Sean Cunningham & Mark Thomas
Today, Mandiant™ is making available a highly efficient reverse HTTP(S) proxy called simply 'RProxy™'. We are releasing RProxy as an open sources tool to encourage the general community to participate in its evolution. You can download the tool here.
At Mandiant we avoid trying to re-invent the wheel when it comes to software;so why create another reverse-proxy?
Many of the wonderful open-source proxies that exist today are tailored to the average GET <-> RESPONSE traffic types. For each request, they may spawn a new thread; create a new connection to the back-end, or both. Many of the projects we analyzed could not handle large streams of data efficiently since they would block until the full client request has been received (hey, where did my memory go?). Resource exhaustion was a common issue under high load, such as memory, file descriptors, CPU, etc. These existing tools are designed perfectly for common traffic flows, but can quickly capsize under pressure.
Mandiant had a requirement for a proxy that could scale to thousands of simultaneous SSL connections, with certificate verification, and various caching methods, all while maintaining a low system resource footprint. After testing the various popular and well maintained open-source proxy projects, we could not find one that met our specific needs. That's why we decided to roll out our own.
The RProxy architecture uses a mix of threading and event-driven methods of handling requests. At startup, a configured number of threads are spawned, each with their own event loop. Each of these threads will make a configured number of persistent connections to the configured back-end servers.

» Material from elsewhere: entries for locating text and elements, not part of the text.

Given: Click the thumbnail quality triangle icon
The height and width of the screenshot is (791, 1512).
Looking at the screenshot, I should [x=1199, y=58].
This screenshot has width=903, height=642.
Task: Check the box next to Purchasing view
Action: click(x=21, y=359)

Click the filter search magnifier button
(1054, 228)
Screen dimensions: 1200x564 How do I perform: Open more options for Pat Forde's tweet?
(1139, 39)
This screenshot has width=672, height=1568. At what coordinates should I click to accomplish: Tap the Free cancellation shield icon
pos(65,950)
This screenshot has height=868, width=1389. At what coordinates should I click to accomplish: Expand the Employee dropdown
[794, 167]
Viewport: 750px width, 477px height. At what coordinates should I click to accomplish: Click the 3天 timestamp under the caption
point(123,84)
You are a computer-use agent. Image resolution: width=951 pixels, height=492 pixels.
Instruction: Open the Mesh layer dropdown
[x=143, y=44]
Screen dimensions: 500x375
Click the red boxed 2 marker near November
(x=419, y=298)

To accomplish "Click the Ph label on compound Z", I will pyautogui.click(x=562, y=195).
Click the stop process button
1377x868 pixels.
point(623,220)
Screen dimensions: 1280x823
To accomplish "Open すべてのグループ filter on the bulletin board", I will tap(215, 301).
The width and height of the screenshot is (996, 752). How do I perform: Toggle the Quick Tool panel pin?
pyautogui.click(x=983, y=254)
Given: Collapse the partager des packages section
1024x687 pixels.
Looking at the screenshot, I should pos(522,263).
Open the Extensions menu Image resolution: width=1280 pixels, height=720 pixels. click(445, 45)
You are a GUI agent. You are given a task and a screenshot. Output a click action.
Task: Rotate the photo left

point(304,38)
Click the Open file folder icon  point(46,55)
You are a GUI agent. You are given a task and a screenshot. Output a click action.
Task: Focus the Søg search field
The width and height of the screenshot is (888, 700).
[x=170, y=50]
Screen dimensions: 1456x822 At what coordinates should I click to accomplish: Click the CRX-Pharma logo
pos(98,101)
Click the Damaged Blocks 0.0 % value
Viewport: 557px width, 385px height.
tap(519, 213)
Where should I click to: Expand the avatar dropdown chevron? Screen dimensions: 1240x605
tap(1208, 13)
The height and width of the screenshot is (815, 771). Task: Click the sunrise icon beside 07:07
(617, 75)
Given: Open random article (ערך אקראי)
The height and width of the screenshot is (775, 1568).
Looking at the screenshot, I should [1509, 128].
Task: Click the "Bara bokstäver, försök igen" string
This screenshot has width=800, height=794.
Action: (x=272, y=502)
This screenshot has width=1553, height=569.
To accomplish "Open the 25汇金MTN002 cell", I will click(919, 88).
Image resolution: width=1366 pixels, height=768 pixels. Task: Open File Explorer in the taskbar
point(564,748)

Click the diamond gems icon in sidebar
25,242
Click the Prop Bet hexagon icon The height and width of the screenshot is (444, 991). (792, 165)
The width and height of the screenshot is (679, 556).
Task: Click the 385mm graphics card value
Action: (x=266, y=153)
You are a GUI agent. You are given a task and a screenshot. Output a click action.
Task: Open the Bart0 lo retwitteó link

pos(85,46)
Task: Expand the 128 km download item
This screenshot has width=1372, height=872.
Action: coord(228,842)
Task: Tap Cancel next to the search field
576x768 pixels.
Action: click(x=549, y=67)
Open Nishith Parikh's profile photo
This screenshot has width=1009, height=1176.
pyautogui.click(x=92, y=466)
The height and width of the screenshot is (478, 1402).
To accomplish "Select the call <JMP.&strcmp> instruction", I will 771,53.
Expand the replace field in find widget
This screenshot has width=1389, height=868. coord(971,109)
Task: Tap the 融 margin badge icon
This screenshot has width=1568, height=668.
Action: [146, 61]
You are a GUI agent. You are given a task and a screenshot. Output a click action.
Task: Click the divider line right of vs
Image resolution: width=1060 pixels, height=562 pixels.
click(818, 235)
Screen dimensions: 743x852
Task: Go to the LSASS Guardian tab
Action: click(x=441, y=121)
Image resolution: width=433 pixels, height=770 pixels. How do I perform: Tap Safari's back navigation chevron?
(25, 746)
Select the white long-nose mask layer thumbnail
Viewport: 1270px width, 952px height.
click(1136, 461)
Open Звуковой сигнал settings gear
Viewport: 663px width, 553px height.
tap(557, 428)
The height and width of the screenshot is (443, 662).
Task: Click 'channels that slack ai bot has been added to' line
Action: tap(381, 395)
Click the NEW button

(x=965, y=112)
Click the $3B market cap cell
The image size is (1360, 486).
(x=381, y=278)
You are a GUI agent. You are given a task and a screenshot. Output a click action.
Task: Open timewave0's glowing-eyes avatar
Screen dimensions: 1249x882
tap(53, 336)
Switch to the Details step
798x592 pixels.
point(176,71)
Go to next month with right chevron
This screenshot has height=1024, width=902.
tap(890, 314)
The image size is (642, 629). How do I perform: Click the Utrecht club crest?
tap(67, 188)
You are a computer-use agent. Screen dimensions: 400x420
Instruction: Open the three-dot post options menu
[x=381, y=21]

We leverage HTTP 1.1 to keep these connections open so that each incoming request from a client does not force RProxy to establish a new connection to the back-end. This results in each request being assigned a pre-existing connection to a back-end (even if the client is using HTTP 1.0, or HTTP 1.1 with keep-alive disabled). This technique is known as pipelining, a feature which most proxies avoid due to the complexity of maintaining request states.
We solved this by creating the three states a back-end connection can have:
- IDLE: The connection is up and is able to be used to service a new request.
- ACTIVE: The connection is being used to service another request.
- DOWN: The connection is down, pending a reconnect.
When a new request is made, it is placed into a pending queue. This pending queue is processed whenever a back-end's state transitions to IDLE. The request is then associated with that IDLE connection and its state is changed to ACTIVE.
There are many configuration options that affect how requests in a pending state are handled so that resource consumption does not become an issue under high load.
The RProxy source code has a detailed and up-to-date configuration guide, but some of the main features that stand out are:
- Various methods of load-balancing requests to a back-end
- Transparent URI rewriting
- The ability to append X-Header fields to the request being made to the back-end, including dynamic additions of extended TLS fields
- Configurable thresholding and backlogging for both front-end and back-end IO.
- A flexible logging system
- Full SSL support (via OpenSSL)
- TLS False start
- x509 verification
- Certificate caching
- Session caching
- All other commonly used SSL options
As mentioned, it is best to read the documentation to get a detailed understanding of the many aspects of the system.
RProxy was built on top of several well maintained open-source libraries such as Libevent, Libconfuse, Libevhtp, and OpenSSL. While in the process of writing RProxy, many of the above libraries needed fixes and patches. We would like to thank the maintainers of these projects for their willingness to help and accept our changes (A special thanks to Nick Mathewson, maintainer of Libevent, whom we harassed the most). It is suggested that the most recent versions of the above libraries are used for optimal performance.
RProxy was primarily tested on various *NIX platforms, however most of the performance tweaks were targeting Linux. We used an Intel i7 quad-core processor, with a generic 1Gbethernet adapter running the latest version of CentOS for testing. Our SSL keys were 2048 bits, with client certificate validation enabled. With neither host or client based (RFC5077) caching, RProxy was able to handle on the order of 2000 full SSL transactions per-second. If one of the above cache methods were enabled, our testing demonstrated RProxy was able to handle over 6600 SSL transactions per-second.
Large data flow tests showed that RProxy was able to run at 1 gigabit line-rate (or as close as you can expect once the data has reached user-land).
We continue to add functionality to the software; virtual server support is currently in development, as well as support for internal redirection.